Ray Gosling appeared on the BBC East Midlands programme Inside Out last night and confessed that he had smothered to death an unnamed partner who was dying of AIDS.

According to The Times, a police spokesman said: “We were not aware of Mr Gosling’s comments until the BBC Inside Out programme was shown.

“We are now liaising with the BBC and will investigate the matter.”

Mr Gosling, 70, did not name his former partner or reveal when the mercy killing took place.

He said on the programme: “I killed someone once… He’d been my lover and he got AIDS.”

“I picked up the pillow and smothered him until he was dead… I have no regrets. I did the right thing.”

“I said to the doctor: ‘Leave me… just for a bit,’ and he went away… The doctor came back and I said: ‘He’s gone.’ Nothing more was ever said. ”

Speaking to BBC Radio 4’s Today programme this morning, Mr Gosling claimed the doctor had hinted that he should end his partner’s life.

He said: “There was this moment and the doctor said to me something like: ‘I will pop out and have a fag now’ or ‘go to the canteen’ or ‘go to another ward – and will you still be here when I get back, Ray?’ And I said, ‘Yes’.

“It was an invitation. Why do doctors leave extra morphine? ‘It’s in the drawer, if you need it’… Doctors are doing this every day.”
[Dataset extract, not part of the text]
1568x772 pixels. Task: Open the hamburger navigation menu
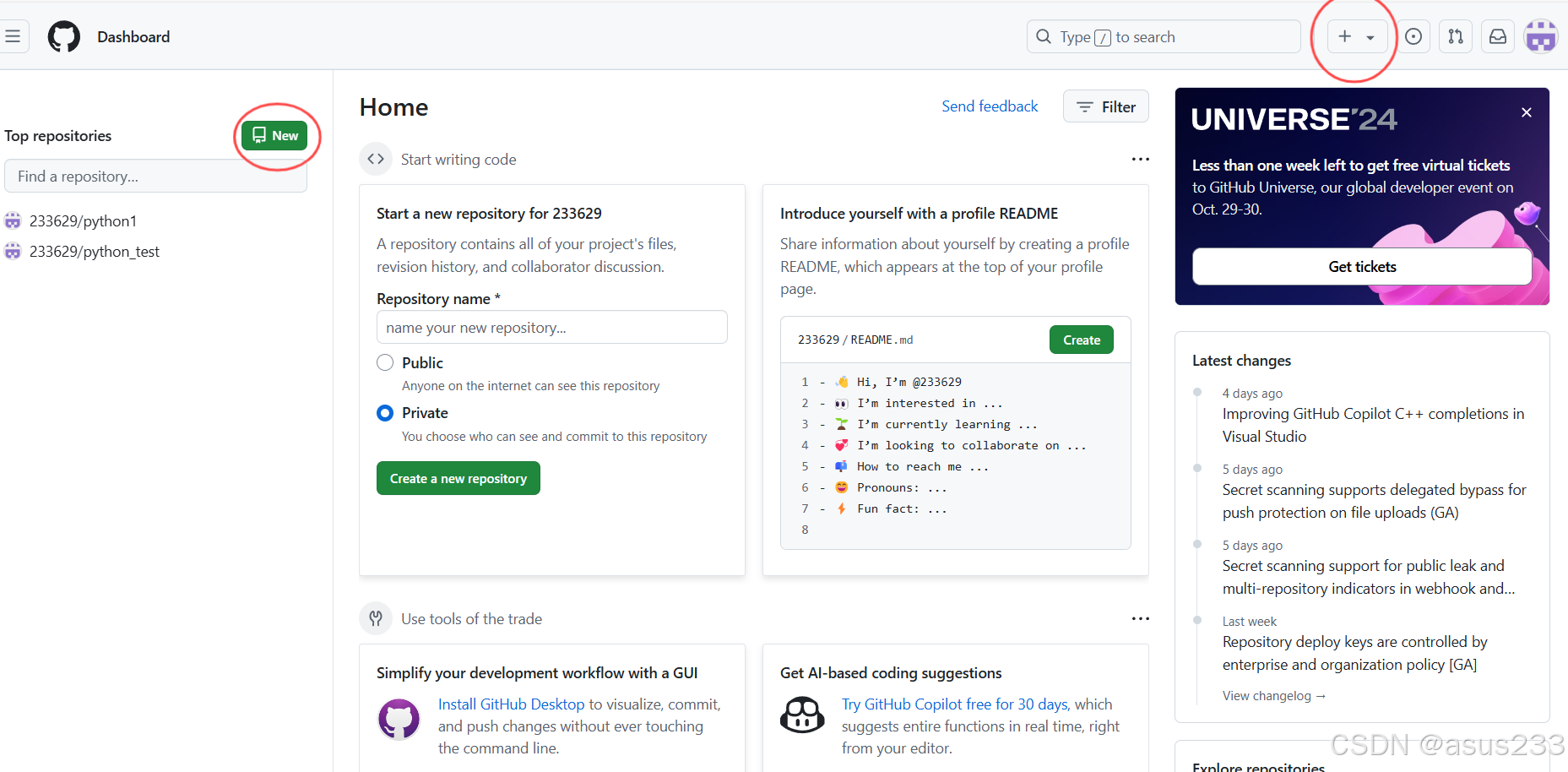pos(14,36)
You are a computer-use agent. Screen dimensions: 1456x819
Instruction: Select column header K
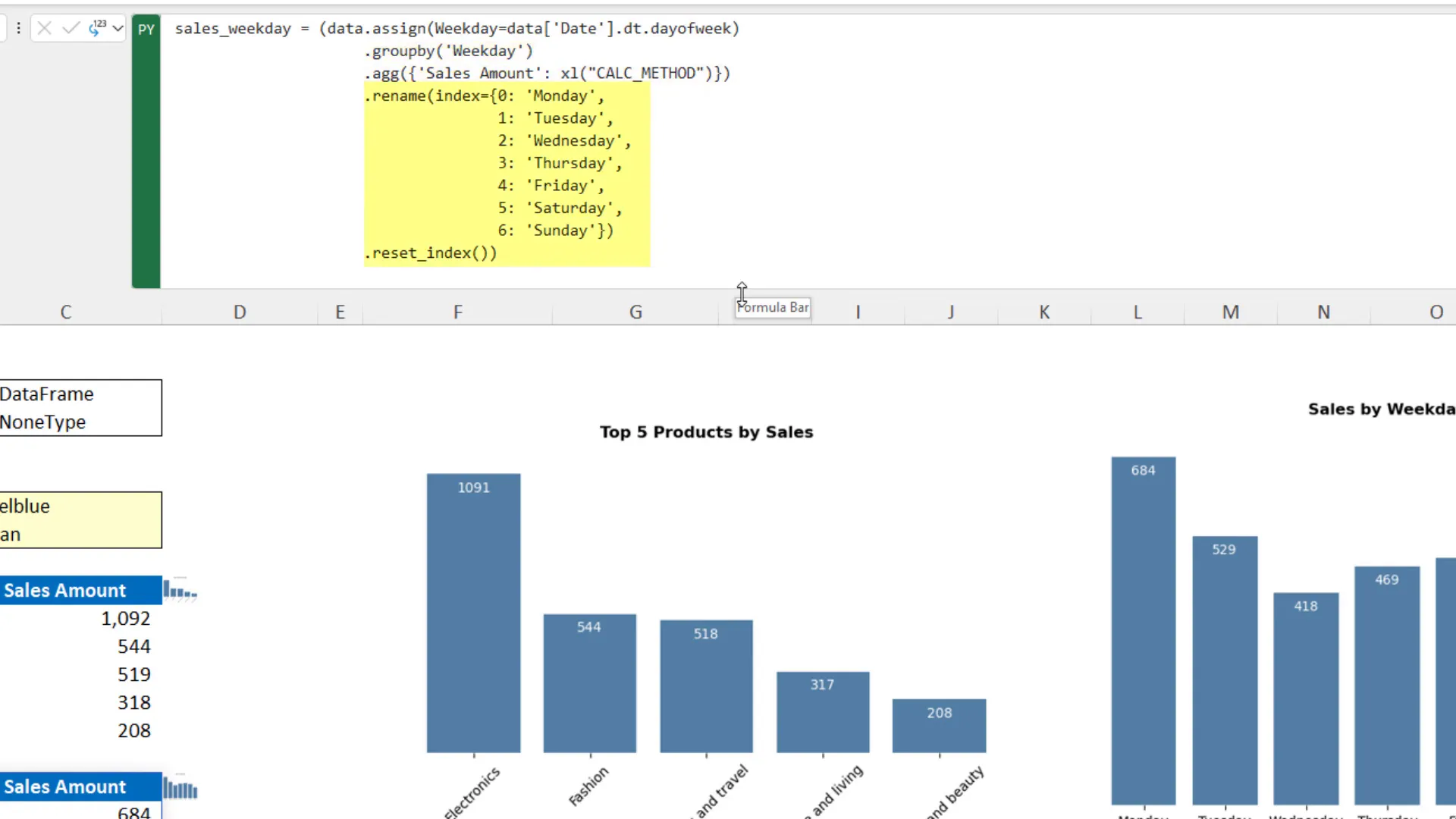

He said he was not interested in being a campaigner for assisted death rights, unlike figures such as Terry Pratchett and Martin Amis.

Mr Gosling said on the Inside Out programme last night that he and partner had “an agreement” about what should happen if nothing more could be done.

Today, he said: “Sometimes doctors do it on their own. Sometimes people do it on their own. If it happens to a lover, a friend of yours, a husband or wife, I hope it doesn’t but it does, and you have to be brave and say, in Nottingham language, bugger the law.”

He added that he admitted the killing because other people on the programme had revealed secrets.

He said: “I know that if there is a heaven he will be looking down and he will be proud of me. I don’t do worries. I did what I did from my heart. In my country, for my people, in my way. They expect that from me. I would have felt a traitor if I hadn’t.”

The police have not yet contacted the BBC, although a BBC spokeswoman said the corporation would cooperate fully with any investigation.

Aiding or abetting another person’s death is illegal in England and Wales under the 1961 Suicide Act.

Those convicted can face up to 14 years in jail.